Other cars, like the NB Miata, S15, or R34 were warmed over versions of existing chassis and engines. The S2000 was the last of the “golden era” cars to actually be born from scratch. I also wouldn’t consider the 350Z or ZZW30 to be “golden era” cars, because they were dialed back from what their predecessors were, and as such, lacked that essential 1990s Japanese trait of being on the bleeding edge.
*reached the market, in North America that is. There was a couple years overlap in Japan/Europe/Australia.
The mid-late 90’s and early 00’s and probably the 2 cars pictured. The Series 6,7 and 8 RX7’s and the S14/S15’s were the last great affordable cars with fun and power in mind to come out of Japan. In the higher value area I guess you’d have to stick with the same brands and say the JC Cosmo(20B) and GTR’s(32/33/34).
The S2000 without a doubt… Oh Honda….when will you pull yourself back together again.
My favorite time was the 70s classics because they raised a middle finger at the oil crisis and at big american cars. However I feel like there is a resurgence in japanese cars. Think about it the s-fr, idx (maybe), the new miata, nsx, what ever that new mazda is. Plus we yanks are getting our grubby little fingers on a civic type r. AND ITS TURBO!!! (maybe even 4wd) WTF???????? plus im a big fan of the new impreza wrx/sti. so yeah Im optimistic guys!!!!
The MR2’s, the Supras, the Z31’s, CRX’s, RX7’s, and all of the other dangerous, driver aid-less cars of the 80s! Can you imagine any automotive company being able to design any of these dangerous cars and selling them to the masses today? Too many cars after the early 90’s were gravitating towards all these fancy HICAS systems, and advanced AWD systems. Sure, they make for some ridiculously fast and amazing pieces of engineering, but I don’t think that’s what being a car enthusiast is about.
Whats the fun in driving a car that’s doing so much of the driving for you?
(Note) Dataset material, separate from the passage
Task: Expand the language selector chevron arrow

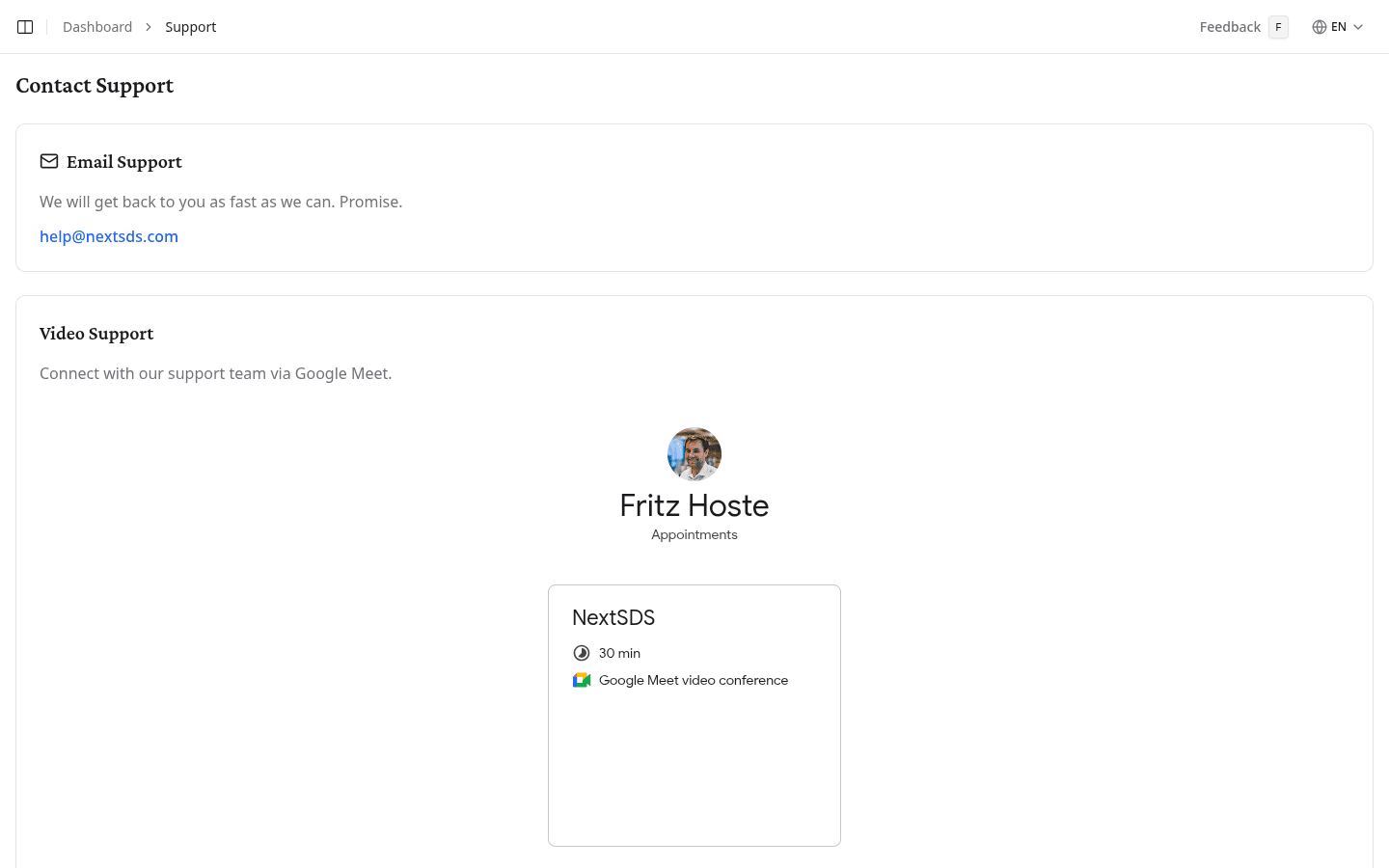Action: pos(1358,27)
The moment driving aids like TCS and the like got implemented into almost every car on the roads, I feel the golden Era of all vehicles died. With the arrival of all of these technological advances, our accountability behind the wheel began to fade, and with each generation, the cars have gotten tamer and fatter. No longer are we held accountable for how we drive, it’s up to the manufacturers to hold our hands and cradle us in these big ugly things we call cars today. Rather than just leave it up to drivers to keep their cars upright, every car on the roads has to have rollover protection. Rather than hold the driver accountable for avoiding rear ending folks at that red light, the cars yell at you, and in some cases stop for you. Every single Honda now has a back up camera! As if it’s so flipping difficult to watch where you’re backing up by turning your head? And now we’re heading towards complete automation, and with that will come the loss of the freedom that traditional automobiles have granted us for so long.
I’m not saying I don’t have a great amount of love for the cars that were produced in the 90’s. I even have a lot of love for many cars produced today. But they’re not the same. Those cars emphasize technology over experience, and in the cars of older days, the technology was a part of the experience.
Maybe that’s why manufacturers are having such a hard time hitting the mark with the younger demographic. There’s nothing interesting in the products they produce, save for a touch screen and bluetooth capability.